In this election, Georgian Dream also won votes by portraying its friendly stance toward Russia as a strategy to avoid war with its belligerent northern neighbor. Russia invaded Georgia in 2008 and its troops still occupy two breakaway regions, South Ossetia and Abkhazia.
By contrast, Georgian Dream said a win by the opposition parties would drag the country into war with Russia.
“Their slogans and propaganda against the war worked,” Kukhianidze said.
He said the party’s message resonated with many Georgians who remain skeptical about Western commitment to Georgia in the wake of events in 2008. Shortly after the invasion, Western powers resumed trade relations with Russia “as though nothing had happened,” he said.
“The West forgot about Georgia,” he said.
Also, in watching the war in Ukraine, he said many Georgians have been let down by Western powers due to their reluctance to give Ukraine the weapons that might defeat Russia. Most recently, he cited the refusal by Washington to allow Ukraine to strike targets deep inside Russia for fear of igniting a wider war.
“A lot of Georgian citizens think: ‘OK, it’s better for me to have peace even if we are turned toward Russia than to have these destroyed Georgian cities like Mariupol and many other cities of Ukraine,’” he said.
“So, a part of responsibility for what happened in Georgia lies with the West too,” he said.

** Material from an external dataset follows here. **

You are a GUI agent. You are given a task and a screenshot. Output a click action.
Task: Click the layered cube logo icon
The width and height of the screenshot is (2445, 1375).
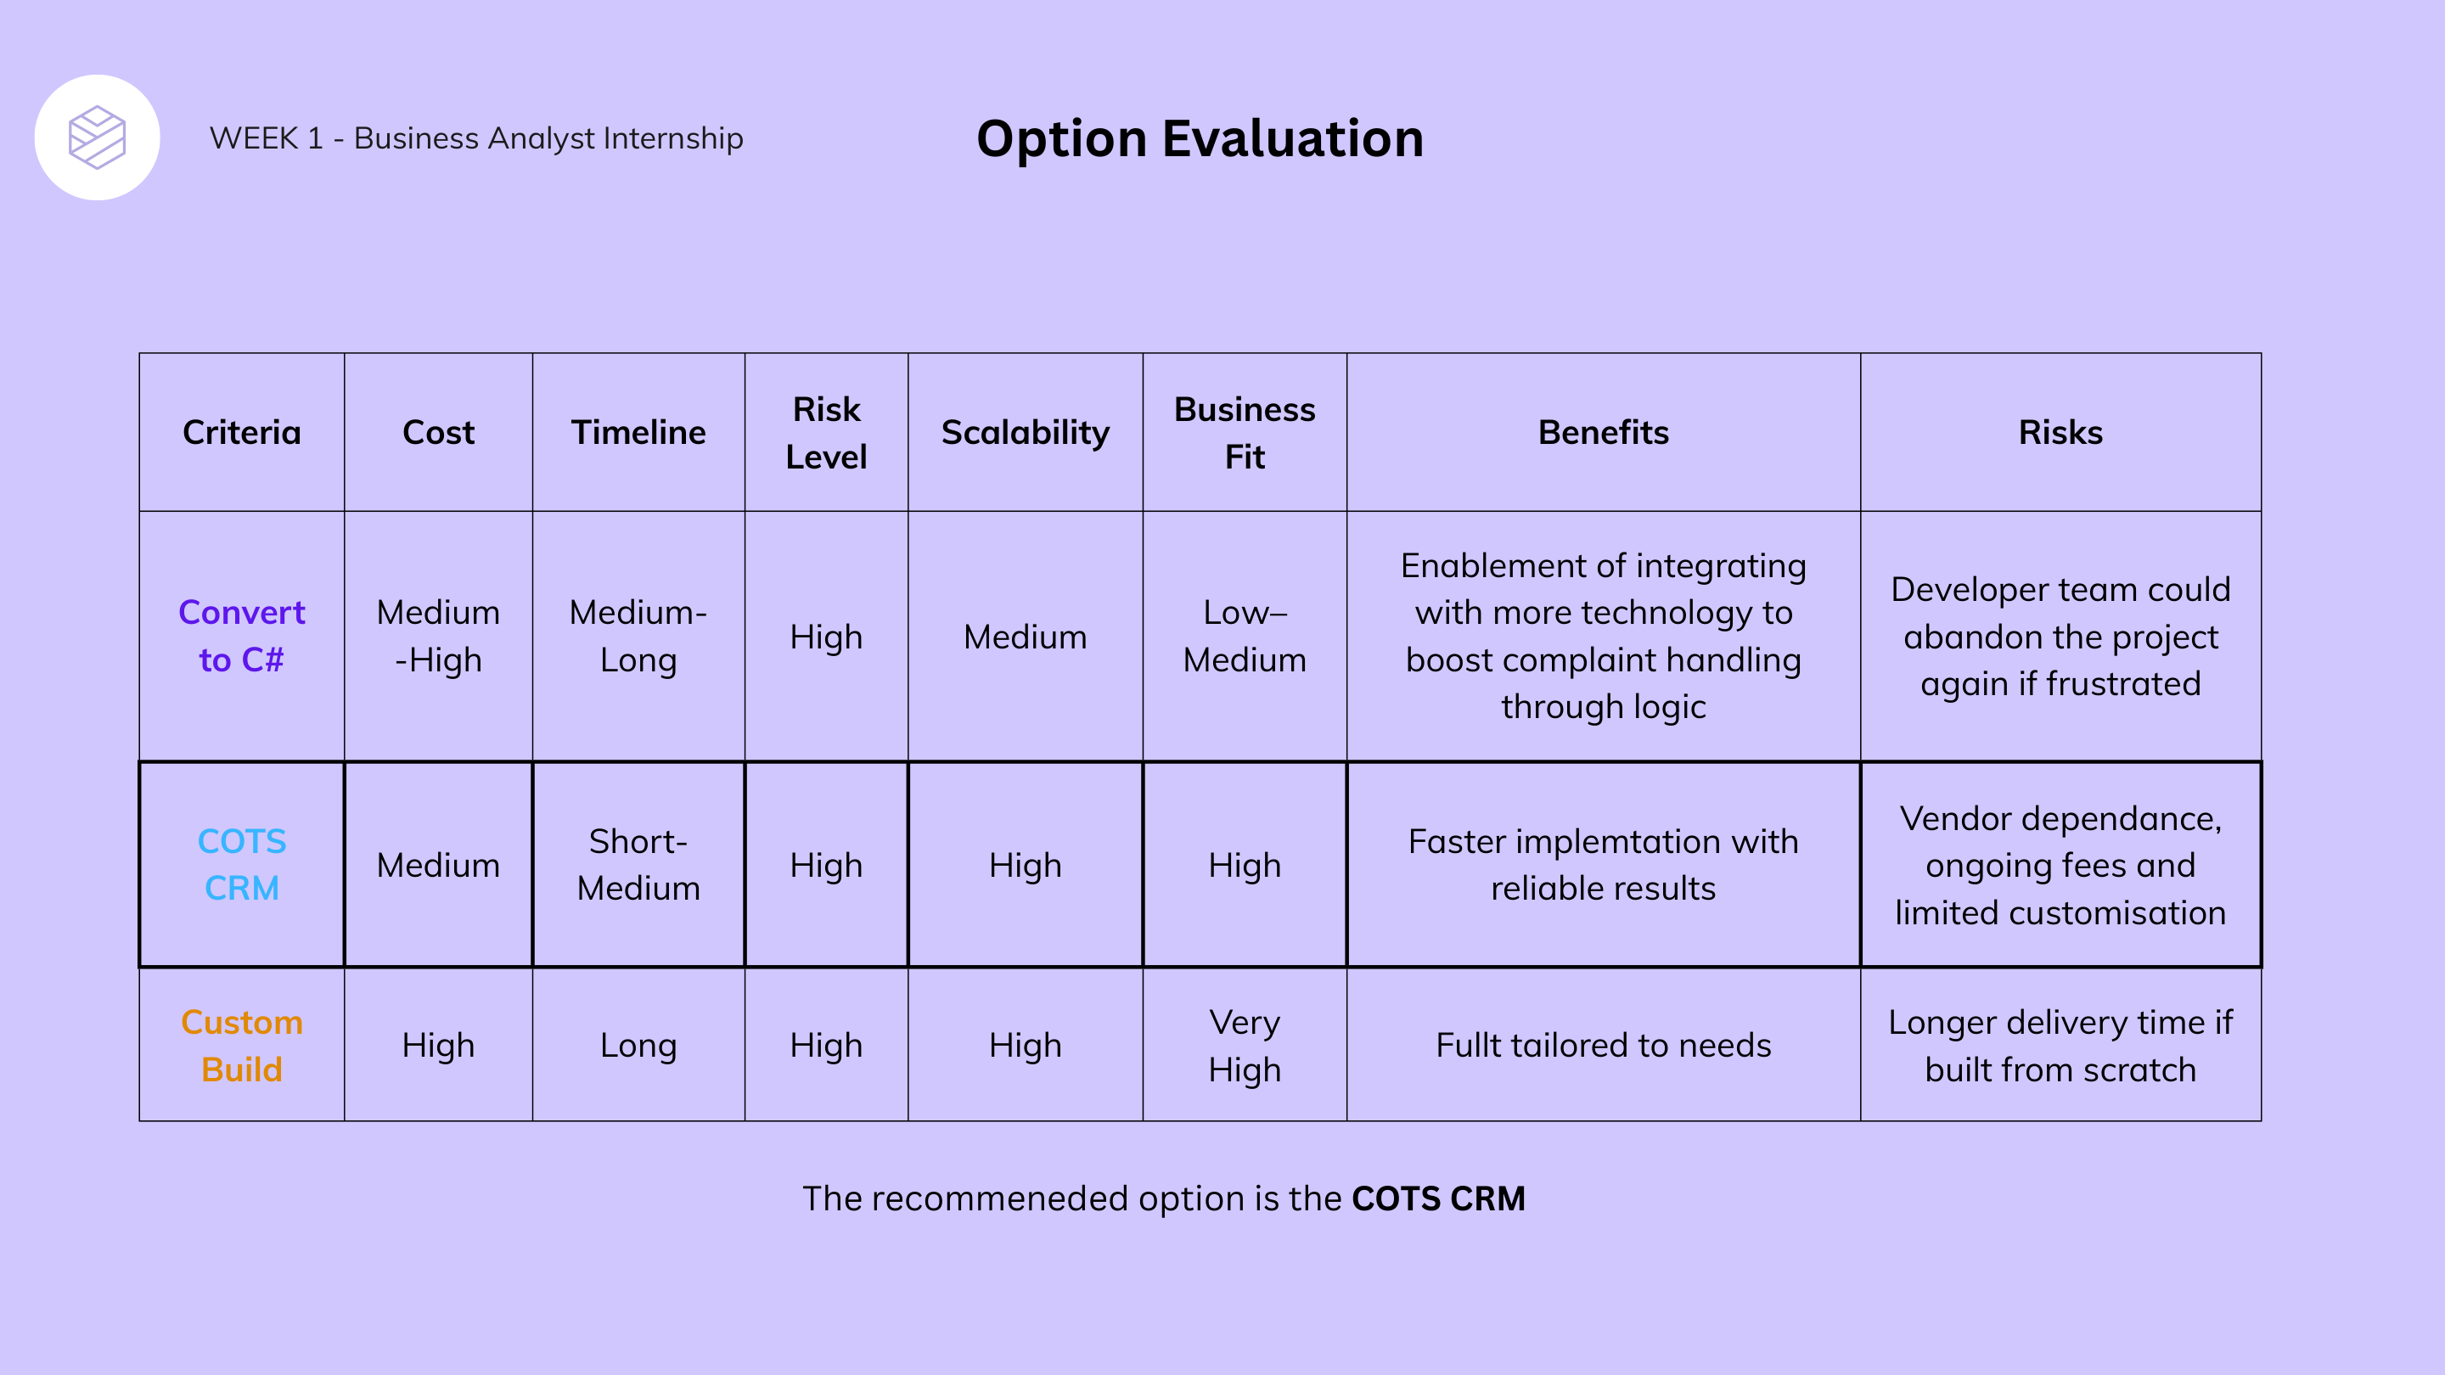pos(97,138)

Despite this election setback, he said Georgia will remain on the path toward the West because its younger generations are wary of Russia and are Westward looking.
“Since the collapse of the Soviet Union, a whole generation of young people was born and grew up in an atmosphere with Russia trying to conquer Georgia,” he said. “A lot of young people traveled to the West; thousands of students graduated from the best American and European universities: they follow a Western way of life, and of course it’s not the end of this story.”
But Matsaberidze wasn’t so optimistic.
“If the Georgian Dream will maintain power, it will stay in the majority for the next four years until 2028, so that means the European dream is over, absolutely,” he said. “It’s going to be like Putin’s Russia.”
Courthouse News reporter Cain Burdeau is based in the European Union.